--- What is needed ---
From the line below containing "You are a GUI" to the final line, print each line exactly as written. No pictures belong in the copy.

*** Record extracts

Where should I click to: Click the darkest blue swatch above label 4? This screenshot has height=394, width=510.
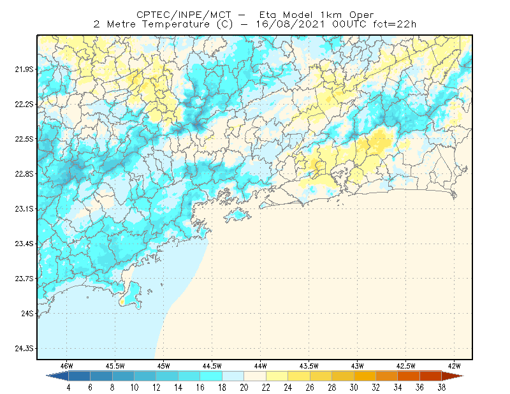pos(79,376)
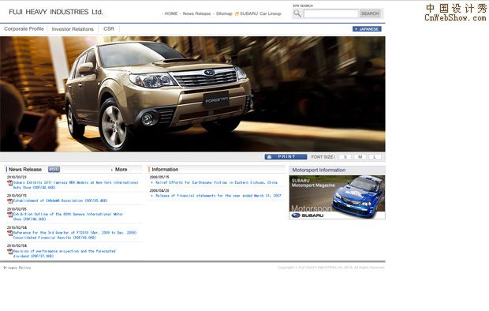
Task: Open the Subaru Motorsport Magazine banner
Action: [337, 197]
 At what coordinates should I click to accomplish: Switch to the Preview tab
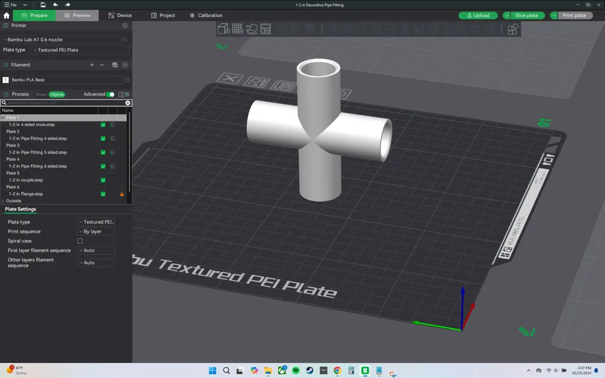pos(77,16)
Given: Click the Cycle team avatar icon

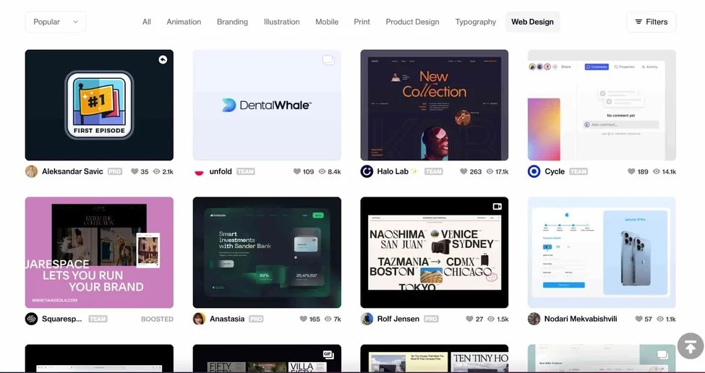Looking at the screenshot, I should click(x=534, y=171).
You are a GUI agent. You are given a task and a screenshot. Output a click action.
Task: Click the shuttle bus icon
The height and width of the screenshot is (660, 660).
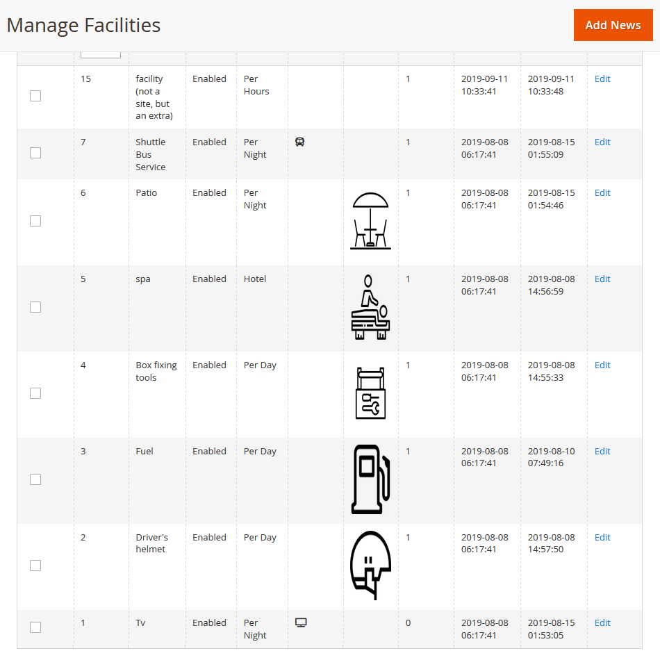click(x=300, y=142)
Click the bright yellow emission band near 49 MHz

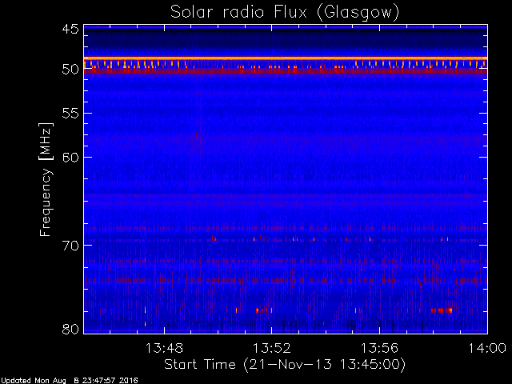tap(286, 58)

******

--- Output for this exercise ---
You are a GUI agent. You are given a task and a screenshot. Output a click action.
Task: Click the shuttle bus icon
The height and width of the screenshot is (660, 660).
click(x=300, y=142)
Click the bright yellow emission band near 49 MHz

tap(286, 58)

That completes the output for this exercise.